1University of Tampere, Finland, Karolinska Institute, Sweden (Finland)

Background / Objectives

Human papillomavirus (HPV) causes up to 5% of male and 10% female cancers. Prophylactic HPV vaccines are efficacious against precancerous cervical lesions but the impact of different vaccination strategies is unknown. Results of a community-randomized, controlled, partially blind phase (III)/IV study (HPV-040: NCT 00534638) on the co-primary end-point: overall effectiveness (comprising direct vaccine efficacy (VE) and indirect effectiveness) of gender-neutral and girls-only vaccination, and direct VE of HPV-16/18 AS04-adjuvanted vaccine are reported.


Methods

In 2007-10, 80.272 adolescents born 1992-5 from 33 randomized urban/semi-urban communities in Finland, a priori stratified into 12 low, 9 intermediate and 12 high HPV-16/18 seroprevalence were invited (1).  In 11 Arm A communities 90% of vaccinated girls and boys received HPV-16/18 AS04-adjuvanted vaccine, in 11 Arm B communities 90% of vaccinated girls received the HPV-16/18 vaccine and all vaccinated boys received hepatitis B-virus (HBV) vaccine. In 11 Arm C communities all vaccinees received HBV-vaccine. HPV DNA prevalence in altogether 10.826 cervical and 4.871 oropharyngeal samples of HPV-16/18 vaccinated and non-HPV-16/18 vaccinated 18.5 year-old girls were determined by SPF10 and/or MALTI-DOF PCRs.


Results

Enrolment of 32.175 adolescents during immunization phase: 20.513 girls (51-53% participation rate) and 11.662 boys (22-32% participation rate) was uniform by birth cohort (1). The mobility among different communities between 15 and 18.5 years was low and comparable between arms. Smoking/alcohol consumption and sexual health characteristics were generally comparable in the different arms. Baseline HPV prevalence between arms was disproportionate, and there were no statistically significant differences between the overall effectiveness estimates of the HPV-16/18 vaccination strategies.
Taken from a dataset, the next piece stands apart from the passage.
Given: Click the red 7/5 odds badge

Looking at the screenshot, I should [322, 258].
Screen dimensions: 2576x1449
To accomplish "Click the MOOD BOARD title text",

The overall effectiveness of HPV-16/18 vaccination in all 18.5 year-old females for gender-neutral and girls-only vaccination strategies was respectively 24% (95%CI -19-51) and 50% (95%CI 20-68) based on stratified, cluster-adjusted Mantel-Haenszel test, and 36% (95%CI 6-56) and 51% (95%CI 33-64) based on multivariate logistic regression adjusted for covariates. Direct VE against HPV-16/18 infection as measured by prevalence in the HPV-16/18 vaccinated 18.5 year-old females from the combined A and B vs. C arms was high against both HPV-16/18 genital infection (adj. VE 93.3%, 95%CI 87.7-96.4), and against oropharyngeal infection (adj. VE 82%, 95%CI 47-94).  


Conclusion

 

Randomized trial-based data on the impact of different HPV vaccination strategies on HPV prevalence will hopefully soon guide implementation of vaccination programs.